Özcengiz E., Keser D., ÖZCENGİZ G., Çelik G., ÖZKUL A., İnçeh F. N.

Immunity, Inflammation and Disease, vol.10, no.12, 2022 (Scopus) identifier identifier

  • Publication Type: Article / Article
  • Volume: 10 Issue: 12
  • Publication Date: 2022
  • Doi Number: 10.1002/iid3.748
  • Journal Name: Immunity, Inflammation and Disease
  • Journal Indexes: Scopus
  • Keywords: COVID-19, nucleocapsid protein, receptor binding domain (RBD), recombinant subunit vaccine, SARS-CoV-2, spike protein
  • Middle East Technical University Affiliated: Yes

Abstract

© 2022 The Authors. Immunity, Inflammation and Disease published by John Wiley & Sons Ltd.Introduction: Coronavirus disease (COVID-19) is ongoing as a global epidemic and there is still a need to develop much safer and more effective new vaccines that can also be easily adapted to important variants of the pathogen. In the present study in this direction, we developed a new COVID-19 vaccine, composed of two critical antigenic fragments of the S1 and S2 region of severe acute respiratory syndrome coronavirus 2 as well as the whole nucleocapsid protein (N), which was formulated with either alum or alum plus monophosphoryl lipid A (MPLA) adjuvant combinations. Methods: From within the spike protein S1 region, a fragmented protein P1 (MW:33 kDa) which includes the receptor-binding domain (RBD), another fragment protein P2 (MW:17.6) which contains important antigenic epitopes within the spike protein S2 region, and N protein (MW:46 kDa) were obtained after recombinant expression of the corresponding gene regions in Escherichia coli BL21. For use in immunization studies, three proteins were adsorbed with aluminum hydroxide gel and with the combination of aluminum hydroxide gel plus MPLA. Results: Each of the three protein antigens produced strong reactions in enzyme-linked immunosorbent assays and Western blot analysis studies performed with convalescent COVID-19 patient sera.

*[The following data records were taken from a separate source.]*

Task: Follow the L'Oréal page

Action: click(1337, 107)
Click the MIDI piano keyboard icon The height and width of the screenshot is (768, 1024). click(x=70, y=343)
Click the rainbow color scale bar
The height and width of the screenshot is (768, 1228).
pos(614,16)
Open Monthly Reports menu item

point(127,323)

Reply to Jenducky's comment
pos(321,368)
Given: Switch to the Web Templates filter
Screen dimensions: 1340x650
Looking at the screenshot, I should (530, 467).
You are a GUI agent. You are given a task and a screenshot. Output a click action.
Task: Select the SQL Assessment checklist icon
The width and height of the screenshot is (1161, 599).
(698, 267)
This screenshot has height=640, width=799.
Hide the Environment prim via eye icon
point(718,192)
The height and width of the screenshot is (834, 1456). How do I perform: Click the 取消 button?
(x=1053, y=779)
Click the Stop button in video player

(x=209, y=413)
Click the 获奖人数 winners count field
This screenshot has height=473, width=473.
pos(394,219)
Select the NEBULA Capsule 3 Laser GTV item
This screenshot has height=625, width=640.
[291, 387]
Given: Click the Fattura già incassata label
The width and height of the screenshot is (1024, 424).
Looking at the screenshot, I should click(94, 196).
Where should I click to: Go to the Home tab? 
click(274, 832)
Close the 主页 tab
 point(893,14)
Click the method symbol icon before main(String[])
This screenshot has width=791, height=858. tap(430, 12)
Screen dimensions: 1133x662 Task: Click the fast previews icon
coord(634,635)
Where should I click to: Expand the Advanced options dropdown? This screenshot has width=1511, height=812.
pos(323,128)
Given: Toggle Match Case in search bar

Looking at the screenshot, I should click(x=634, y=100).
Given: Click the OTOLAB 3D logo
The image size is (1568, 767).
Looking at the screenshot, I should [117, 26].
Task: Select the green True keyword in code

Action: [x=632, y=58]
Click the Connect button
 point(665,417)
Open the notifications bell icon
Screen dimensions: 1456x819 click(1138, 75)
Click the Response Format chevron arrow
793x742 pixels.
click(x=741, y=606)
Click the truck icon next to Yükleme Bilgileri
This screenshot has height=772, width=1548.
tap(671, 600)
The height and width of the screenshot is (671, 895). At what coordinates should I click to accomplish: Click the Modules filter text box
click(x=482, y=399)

In mice, these combined protein vaccine candidates elicited high titer anti-P1, anti-P2, and anti-N IgG and IgG2a responses. These also induced highly neutralizing antibodies and elicited significant cell-mediated immunity as demonstrated by enhanced antigen-specific levels of interferon-γ (INF-γ) in the splenocytes of immunized mice. Conclusion: The results of this study showed that formulations of the three proteins with Alum or Alum + MPLA are effective in terms of humoral and cellular responses. However, since the Alum + MPLA formulation appears to be superior in Th1 response, this vaccine candidate may be recommended mainly for the elderly and immunocompromised individuals. We also believe that the alum-only formulation will provide great benefits for adults, young adolescents, and children.